Alteryx Designer Cloud Discussions

48caa5e6b034c457c5c5 · ‎01-16-2020

Assume I have a data set as follows:

If I perform a group-by and count, as follows:

I obtain the following result:

However, my end-users/customers require the following:

How can my desired outcome be achieved within Trifacta?

Trifacta_Alumni · ‎01-17-2020

Hi @Ellsworth Campbell? I have written a recipe to solve the above problem and it might need a bit of an explanation from my end. I am posting the steps here as below;

1. derive type: multiple value: ROWNUMBER() order: $sourcerownumber as: 'rownumber'

2.derive type: multiple value: COUNTIF(gender == 'M') group: {cluster id} as: 'male count'

3.derive type: multiple value: COUNTIF(gender == 'F') group: {cluster id} as: 'female count'

4.derive type: single value: IF({female count} == 0, {male count}, {female count}) as: 'non zero gender count'

5.derive type: multiple value: IF(rownumber == COUNT() && ({female count} == 0 || {male count} == 0), {non zero gender count} + 1, {non zero gender count}) group: {cluster id} as: 'range gap'

6.derive type: single value: RANGE({non zero gender count}, {range gap} + 1, 1) as: 'range output'

7.flatten col: {range output}

8.derive type: multiple value: {range output} - {non zero gender count} as: 'gender impute'

9.case condition: customConditions cases: [gender == 'M' && {gender impute} == 1,'F'],[gender == 'F' && {gender impute} == 1,'M'] default: gender as: 'Gen'

10.derive type: multiple value: COUNT() group: {cluster id},Gen as: 'Count'

11.set col: Count value: IF({gender impute} == 1, 0, $col)

12.drop col: rownumber, {female count}, {male count}, {non zero gender count}, {range gap}, {range output}, {gender impute}, gender, id action: Drop

You can copy a single step and paste them by clicking on Search Transformation or New Step inside the Transformer. I would advice you to please go over each step carefully to fully understand the step and it's purpose.

Please also note this may not the the most optimal way. But to save you time for now, you can work with this recipe.
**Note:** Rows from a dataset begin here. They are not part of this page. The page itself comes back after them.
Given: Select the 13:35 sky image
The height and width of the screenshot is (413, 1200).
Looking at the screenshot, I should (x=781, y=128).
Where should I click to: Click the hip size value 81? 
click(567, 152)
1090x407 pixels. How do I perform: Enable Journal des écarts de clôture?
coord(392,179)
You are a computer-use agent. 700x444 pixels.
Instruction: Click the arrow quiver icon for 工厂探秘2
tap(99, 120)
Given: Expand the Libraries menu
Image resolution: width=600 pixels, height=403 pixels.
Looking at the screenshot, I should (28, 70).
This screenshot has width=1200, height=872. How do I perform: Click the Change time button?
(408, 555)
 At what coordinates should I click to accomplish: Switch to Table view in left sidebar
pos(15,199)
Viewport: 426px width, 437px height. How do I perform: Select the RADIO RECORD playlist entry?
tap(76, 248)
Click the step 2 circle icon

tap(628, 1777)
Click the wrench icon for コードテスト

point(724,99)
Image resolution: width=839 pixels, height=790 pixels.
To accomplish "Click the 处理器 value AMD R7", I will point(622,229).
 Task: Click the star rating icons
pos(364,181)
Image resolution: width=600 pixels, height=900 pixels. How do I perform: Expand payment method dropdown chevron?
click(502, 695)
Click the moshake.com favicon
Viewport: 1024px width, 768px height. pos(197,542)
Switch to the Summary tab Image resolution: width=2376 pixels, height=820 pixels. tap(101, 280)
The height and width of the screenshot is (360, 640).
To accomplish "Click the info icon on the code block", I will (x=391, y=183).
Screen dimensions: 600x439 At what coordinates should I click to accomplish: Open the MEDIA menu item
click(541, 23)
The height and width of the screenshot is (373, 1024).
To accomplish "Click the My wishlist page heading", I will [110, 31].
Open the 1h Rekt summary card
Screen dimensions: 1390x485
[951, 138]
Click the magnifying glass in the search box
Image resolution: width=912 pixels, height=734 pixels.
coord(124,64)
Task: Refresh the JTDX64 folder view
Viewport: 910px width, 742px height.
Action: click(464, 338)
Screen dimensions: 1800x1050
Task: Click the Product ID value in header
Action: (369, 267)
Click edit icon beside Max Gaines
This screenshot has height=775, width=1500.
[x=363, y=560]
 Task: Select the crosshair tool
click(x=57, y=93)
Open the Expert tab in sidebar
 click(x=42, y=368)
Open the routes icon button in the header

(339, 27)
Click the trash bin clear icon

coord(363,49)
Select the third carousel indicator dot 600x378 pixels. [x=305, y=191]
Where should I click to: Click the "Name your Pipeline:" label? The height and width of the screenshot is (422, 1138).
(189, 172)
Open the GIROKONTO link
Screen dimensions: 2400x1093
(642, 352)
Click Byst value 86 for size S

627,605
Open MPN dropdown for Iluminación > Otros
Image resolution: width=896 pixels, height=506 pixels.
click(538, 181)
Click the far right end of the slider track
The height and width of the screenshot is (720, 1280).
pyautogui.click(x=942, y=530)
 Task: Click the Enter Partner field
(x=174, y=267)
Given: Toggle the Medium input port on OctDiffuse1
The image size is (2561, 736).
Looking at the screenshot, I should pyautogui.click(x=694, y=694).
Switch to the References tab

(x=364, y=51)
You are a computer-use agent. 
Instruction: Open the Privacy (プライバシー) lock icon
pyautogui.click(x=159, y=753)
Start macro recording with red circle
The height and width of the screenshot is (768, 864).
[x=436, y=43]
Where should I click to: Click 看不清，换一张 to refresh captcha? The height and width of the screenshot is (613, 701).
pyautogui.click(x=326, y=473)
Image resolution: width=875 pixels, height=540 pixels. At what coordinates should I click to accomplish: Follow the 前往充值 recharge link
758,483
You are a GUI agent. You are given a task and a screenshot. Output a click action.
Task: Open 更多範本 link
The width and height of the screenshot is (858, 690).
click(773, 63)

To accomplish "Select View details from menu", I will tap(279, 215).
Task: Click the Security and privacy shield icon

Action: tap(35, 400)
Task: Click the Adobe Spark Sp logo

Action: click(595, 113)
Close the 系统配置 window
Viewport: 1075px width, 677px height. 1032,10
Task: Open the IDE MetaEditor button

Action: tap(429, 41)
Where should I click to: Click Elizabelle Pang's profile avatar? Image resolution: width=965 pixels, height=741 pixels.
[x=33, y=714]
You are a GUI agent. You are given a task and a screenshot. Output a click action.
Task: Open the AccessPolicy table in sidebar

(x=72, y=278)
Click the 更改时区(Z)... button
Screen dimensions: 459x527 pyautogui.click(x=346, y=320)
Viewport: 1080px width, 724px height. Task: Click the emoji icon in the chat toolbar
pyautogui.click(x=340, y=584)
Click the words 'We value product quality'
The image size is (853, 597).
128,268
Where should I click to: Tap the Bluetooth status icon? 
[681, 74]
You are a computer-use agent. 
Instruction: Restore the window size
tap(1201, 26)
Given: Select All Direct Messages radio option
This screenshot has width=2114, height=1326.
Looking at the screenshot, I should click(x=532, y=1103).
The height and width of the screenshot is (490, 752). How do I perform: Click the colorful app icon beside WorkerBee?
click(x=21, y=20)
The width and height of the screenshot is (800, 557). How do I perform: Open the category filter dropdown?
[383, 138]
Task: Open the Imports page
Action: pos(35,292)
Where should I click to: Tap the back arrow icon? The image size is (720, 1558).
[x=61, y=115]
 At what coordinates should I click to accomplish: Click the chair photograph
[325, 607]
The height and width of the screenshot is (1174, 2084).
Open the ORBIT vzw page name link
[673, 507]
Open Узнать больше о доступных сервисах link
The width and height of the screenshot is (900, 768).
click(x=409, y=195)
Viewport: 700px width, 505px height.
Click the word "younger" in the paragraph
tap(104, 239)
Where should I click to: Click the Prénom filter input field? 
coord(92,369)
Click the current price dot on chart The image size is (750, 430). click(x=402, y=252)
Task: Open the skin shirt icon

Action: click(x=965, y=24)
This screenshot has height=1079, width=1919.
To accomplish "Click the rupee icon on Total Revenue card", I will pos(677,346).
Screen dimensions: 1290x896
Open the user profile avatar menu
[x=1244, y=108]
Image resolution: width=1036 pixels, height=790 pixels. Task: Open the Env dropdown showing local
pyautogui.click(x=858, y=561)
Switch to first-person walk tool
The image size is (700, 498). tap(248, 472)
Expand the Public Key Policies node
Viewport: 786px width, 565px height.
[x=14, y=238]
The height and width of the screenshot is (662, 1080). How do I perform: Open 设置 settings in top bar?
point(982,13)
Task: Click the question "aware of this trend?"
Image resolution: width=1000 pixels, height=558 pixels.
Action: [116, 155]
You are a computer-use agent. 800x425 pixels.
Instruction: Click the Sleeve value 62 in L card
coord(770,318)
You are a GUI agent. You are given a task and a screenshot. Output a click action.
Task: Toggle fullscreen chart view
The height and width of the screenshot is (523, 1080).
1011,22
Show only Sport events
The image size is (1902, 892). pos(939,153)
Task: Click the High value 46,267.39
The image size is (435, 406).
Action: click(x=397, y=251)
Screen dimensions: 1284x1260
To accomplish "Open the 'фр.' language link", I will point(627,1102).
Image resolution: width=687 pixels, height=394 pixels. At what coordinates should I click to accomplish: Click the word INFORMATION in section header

Do let me know if you need clarity at any point.

Best,

Vardan

48caa5e6b034c457c5c5 · ‎01-17-2020

Hi Vardan, that is quite complex, and will be difficult to scale back up to the original problem but I can give it a shot.

That being said, some of the syntax here suggests that this may only be available in a later version of Trifacta than I currently have installed. Can you determine whether or not this is available in version: 6.4.1+251.20190903160643.f5987d6.

Trifacta_Alumni · ‎01-17-2020

Hi @Ellsworth Campbell? I agree the answer may look overwhelming at first glance. However there are actually 2 steps i.e Step 5 and Step 6 that form the backbone of the solution. A good rule of thumb to remember when confronted with cases to create additional rows based on a logic; Arrays especially Range Function are very useful.

All other steps only amplify the underlying logic to help us set up the solution and get there.

Having said that, the steps has no special bearing with version 6.8 or above. I would like to know scalability aspect of the problem if you don't mind. It would help to know the size of the datasets( in terms of columns and rows), a little background of your business use-case. There are also best practices to shape and format the dataset before and after we apply the above steps depending upon on the case.

Best

Vardan

48caa5e6b034c457c5c5 · ‎01-17-2020

The scalability aspect is that I need to perform a similar computation across ~12 different variables, with multiple categories per field. Note that, for the purposes of this example, I have removed many of the additional group-by characteristics.

What follows is a slightly more complex example that includes the features of interest.

For example, assume a data structure:

We want to group by the cluster, state, jurisdictionCount, and ageCategory. The desired result is:

I've also attached these as CSV files, in case that is more helpful.

We are working with a dataset that has 10's of millions of rows and roughly ~250 columns. I am calculating aggregate demographic attributes for ~12 columns (age, gender, risk factor, etc).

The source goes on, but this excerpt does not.